TorchAO Backend API
TorchAOBackend
aitune.torch.backend.TorchAOBackend
Bases: Backend
Backend that does torch quantization.
Supported quantizations
- int8wo
- int8dq
- fp8wo
- fp8dq
If you would like to use customize quantization, you can pass in a quantization config.
Initializes backend.
Parameters:
-
config(TorchAOBackendConfig | None, default:None) –The configuration to use.
Source code in aitune/torch/backend/torchao_backend.py
device
property
Get the device of the backend.
Returns:
-
device–The device the module is using.
activate
Activates backend.
After activating, the backend should be ready to do inference.

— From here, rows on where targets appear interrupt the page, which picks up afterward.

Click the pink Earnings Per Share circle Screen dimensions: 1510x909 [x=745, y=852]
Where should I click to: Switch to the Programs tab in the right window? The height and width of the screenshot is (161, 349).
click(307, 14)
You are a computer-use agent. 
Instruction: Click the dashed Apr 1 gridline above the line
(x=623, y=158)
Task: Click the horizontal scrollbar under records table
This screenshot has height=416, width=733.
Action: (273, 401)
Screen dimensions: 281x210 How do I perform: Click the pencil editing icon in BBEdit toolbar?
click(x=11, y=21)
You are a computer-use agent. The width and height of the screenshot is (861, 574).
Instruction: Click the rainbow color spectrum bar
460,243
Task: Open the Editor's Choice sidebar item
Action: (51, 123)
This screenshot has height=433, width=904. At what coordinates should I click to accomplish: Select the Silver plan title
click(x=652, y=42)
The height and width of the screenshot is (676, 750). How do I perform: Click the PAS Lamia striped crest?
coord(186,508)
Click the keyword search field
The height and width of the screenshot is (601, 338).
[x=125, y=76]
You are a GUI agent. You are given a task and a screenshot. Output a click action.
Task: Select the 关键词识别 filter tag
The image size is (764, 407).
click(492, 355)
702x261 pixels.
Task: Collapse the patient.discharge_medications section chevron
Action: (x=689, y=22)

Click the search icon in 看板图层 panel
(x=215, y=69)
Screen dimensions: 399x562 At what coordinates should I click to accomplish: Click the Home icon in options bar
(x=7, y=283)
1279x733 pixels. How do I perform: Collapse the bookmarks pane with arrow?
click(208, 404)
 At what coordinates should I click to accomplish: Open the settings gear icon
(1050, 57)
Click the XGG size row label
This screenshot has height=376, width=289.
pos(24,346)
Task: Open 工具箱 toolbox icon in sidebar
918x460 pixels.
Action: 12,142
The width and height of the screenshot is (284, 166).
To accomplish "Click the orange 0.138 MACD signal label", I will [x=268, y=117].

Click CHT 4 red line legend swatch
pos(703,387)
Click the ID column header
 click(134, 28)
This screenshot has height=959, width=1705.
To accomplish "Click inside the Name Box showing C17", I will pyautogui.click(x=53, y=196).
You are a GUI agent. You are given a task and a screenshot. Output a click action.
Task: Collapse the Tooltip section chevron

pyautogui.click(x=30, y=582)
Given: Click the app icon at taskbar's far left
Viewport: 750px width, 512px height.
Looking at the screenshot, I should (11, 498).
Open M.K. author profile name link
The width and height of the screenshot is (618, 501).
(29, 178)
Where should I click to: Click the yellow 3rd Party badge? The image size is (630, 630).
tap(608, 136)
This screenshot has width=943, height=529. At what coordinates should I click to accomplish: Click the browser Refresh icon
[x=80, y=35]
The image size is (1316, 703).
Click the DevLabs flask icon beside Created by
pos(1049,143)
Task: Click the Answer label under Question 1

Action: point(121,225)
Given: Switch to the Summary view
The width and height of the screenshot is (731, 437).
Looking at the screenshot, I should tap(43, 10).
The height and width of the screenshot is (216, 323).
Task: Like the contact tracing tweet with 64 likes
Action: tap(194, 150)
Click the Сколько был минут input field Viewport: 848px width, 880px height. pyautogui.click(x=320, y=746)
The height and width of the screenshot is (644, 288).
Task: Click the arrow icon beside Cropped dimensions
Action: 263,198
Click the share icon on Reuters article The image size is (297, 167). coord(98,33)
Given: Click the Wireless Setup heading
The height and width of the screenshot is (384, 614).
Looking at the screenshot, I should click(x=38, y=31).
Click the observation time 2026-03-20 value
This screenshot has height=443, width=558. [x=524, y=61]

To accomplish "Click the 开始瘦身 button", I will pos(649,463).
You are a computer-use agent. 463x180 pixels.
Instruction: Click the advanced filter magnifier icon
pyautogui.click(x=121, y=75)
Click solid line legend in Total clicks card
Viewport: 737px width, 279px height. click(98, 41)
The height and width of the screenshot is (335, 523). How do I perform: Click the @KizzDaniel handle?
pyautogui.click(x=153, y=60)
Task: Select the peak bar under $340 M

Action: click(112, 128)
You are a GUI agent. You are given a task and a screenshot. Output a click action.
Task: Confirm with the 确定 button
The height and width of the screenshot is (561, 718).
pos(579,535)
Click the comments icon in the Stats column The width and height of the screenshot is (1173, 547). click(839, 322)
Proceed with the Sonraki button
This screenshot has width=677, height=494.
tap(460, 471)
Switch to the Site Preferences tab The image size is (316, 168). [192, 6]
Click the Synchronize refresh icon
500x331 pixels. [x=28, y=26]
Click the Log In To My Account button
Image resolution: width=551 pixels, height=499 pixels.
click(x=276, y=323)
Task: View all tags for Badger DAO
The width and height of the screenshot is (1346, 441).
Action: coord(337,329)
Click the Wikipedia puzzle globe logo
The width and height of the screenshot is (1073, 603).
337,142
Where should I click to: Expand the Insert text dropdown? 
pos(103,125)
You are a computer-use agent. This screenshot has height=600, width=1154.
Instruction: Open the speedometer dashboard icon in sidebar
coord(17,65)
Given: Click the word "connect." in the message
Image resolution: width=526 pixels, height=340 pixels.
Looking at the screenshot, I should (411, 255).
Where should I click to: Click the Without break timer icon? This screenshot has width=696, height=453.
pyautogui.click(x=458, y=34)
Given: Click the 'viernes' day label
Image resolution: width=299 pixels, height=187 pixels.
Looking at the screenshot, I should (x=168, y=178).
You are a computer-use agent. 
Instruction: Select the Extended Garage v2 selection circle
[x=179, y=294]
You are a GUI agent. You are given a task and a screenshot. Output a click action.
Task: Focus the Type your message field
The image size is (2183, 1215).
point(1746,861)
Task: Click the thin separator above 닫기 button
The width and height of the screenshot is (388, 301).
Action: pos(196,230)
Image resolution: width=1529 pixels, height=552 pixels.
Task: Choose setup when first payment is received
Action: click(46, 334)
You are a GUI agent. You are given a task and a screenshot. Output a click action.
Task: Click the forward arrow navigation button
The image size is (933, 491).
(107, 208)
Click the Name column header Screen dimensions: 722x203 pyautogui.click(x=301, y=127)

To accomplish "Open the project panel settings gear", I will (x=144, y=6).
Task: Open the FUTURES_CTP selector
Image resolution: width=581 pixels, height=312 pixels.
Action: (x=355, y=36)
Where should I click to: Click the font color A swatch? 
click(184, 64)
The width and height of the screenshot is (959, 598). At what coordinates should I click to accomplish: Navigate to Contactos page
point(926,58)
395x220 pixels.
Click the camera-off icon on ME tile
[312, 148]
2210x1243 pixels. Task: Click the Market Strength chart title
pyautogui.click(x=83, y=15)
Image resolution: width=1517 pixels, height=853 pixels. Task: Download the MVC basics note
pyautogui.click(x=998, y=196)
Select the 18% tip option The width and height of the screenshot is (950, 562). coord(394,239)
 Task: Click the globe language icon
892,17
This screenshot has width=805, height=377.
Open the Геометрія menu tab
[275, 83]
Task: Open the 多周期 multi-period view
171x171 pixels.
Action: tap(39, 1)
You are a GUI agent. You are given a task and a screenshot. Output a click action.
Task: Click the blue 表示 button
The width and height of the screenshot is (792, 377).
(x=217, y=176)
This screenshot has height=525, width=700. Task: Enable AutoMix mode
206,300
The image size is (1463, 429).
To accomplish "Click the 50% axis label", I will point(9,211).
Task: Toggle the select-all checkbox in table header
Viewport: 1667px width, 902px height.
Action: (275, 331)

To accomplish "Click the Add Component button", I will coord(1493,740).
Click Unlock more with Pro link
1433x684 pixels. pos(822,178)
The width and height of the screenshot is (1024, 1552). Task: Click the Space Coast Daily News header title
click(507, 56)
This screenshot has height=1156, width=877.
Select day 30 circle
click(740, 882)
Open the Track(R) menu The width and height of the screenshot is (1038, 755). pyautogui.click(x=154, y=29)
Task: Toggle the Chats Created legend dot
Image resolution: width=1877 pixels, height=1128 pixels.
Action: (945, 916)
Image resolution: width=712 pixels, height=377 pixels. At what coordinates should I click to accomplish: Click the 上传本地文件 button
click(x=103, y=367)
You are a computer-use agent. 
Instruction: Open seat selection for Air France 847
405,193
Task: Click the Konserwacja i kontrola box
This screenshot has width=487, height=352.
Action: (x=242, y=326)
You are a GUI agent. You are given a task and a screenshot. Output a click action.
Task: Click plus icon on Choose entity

Source code in aitune/torch/backend/backend.py
build
Build the model with the given arguments.
Building a backend should be idempotent i.e. do not cause side effects. A model is not necessarily pure functional and can have an internal state (like kv cache for LLMs). That is why build can call a sample of inputs at most once so that subsequent calls have exact same state as the first call for the given sample.
After building, the backend should be activated.
Source code in aitune/torch/backend/backend.py
deactivate
Deactivates backend.
After deactivating, the backend cannot be used to do inference.
Source code in aitune/torch/backend/backend.py
deploy
Deploys the backend.
After deploying, the backend is ready to do inference. Backend cannot be deactivated anymore.
Parameters:
-
device(device | None) –The device to deploy the backend on.
Source code in aitune/torch/backend/backend.py
describe
from_dict
classmethod
Creates a backend from a state_dict.
Source code in aitune/torch/backend/torchao_backend.py
infer
Run inference with the given arguments.
Parameters:
-
args(Any, default:()) –Variable length argument list.
-
kwargs(Any, default:{}) –Arbitrary keyword arguments.
Returns:
-
Any(Any) –The result of the inference.
Source code in aitune/torch/backend/backend.py
key
to_dict
Returns the state_dict of the backend.
Source code in aitune/torch/backend/torchao_backend.py
TorchAOBackendConfig
aitune.torch.backend.TorchAOBackendConfig
dataclass
Bases: BackendConfig
Configuration for TorchAOBackend.
__post_init__
Post init for TorchAOBackendConfig.
Source code in aitune/torch/backend/torchao_backend.py
describe
Returns the description of the backend.
Source code in aitune/torch/backend/torchao_backend.py
from_dict
classmethod
key
Returns the key of the backend configuration.
Source code in aitune/torch/backend/torchao_backend.py
to_dict
to_json
Saves the backend configuration to a file.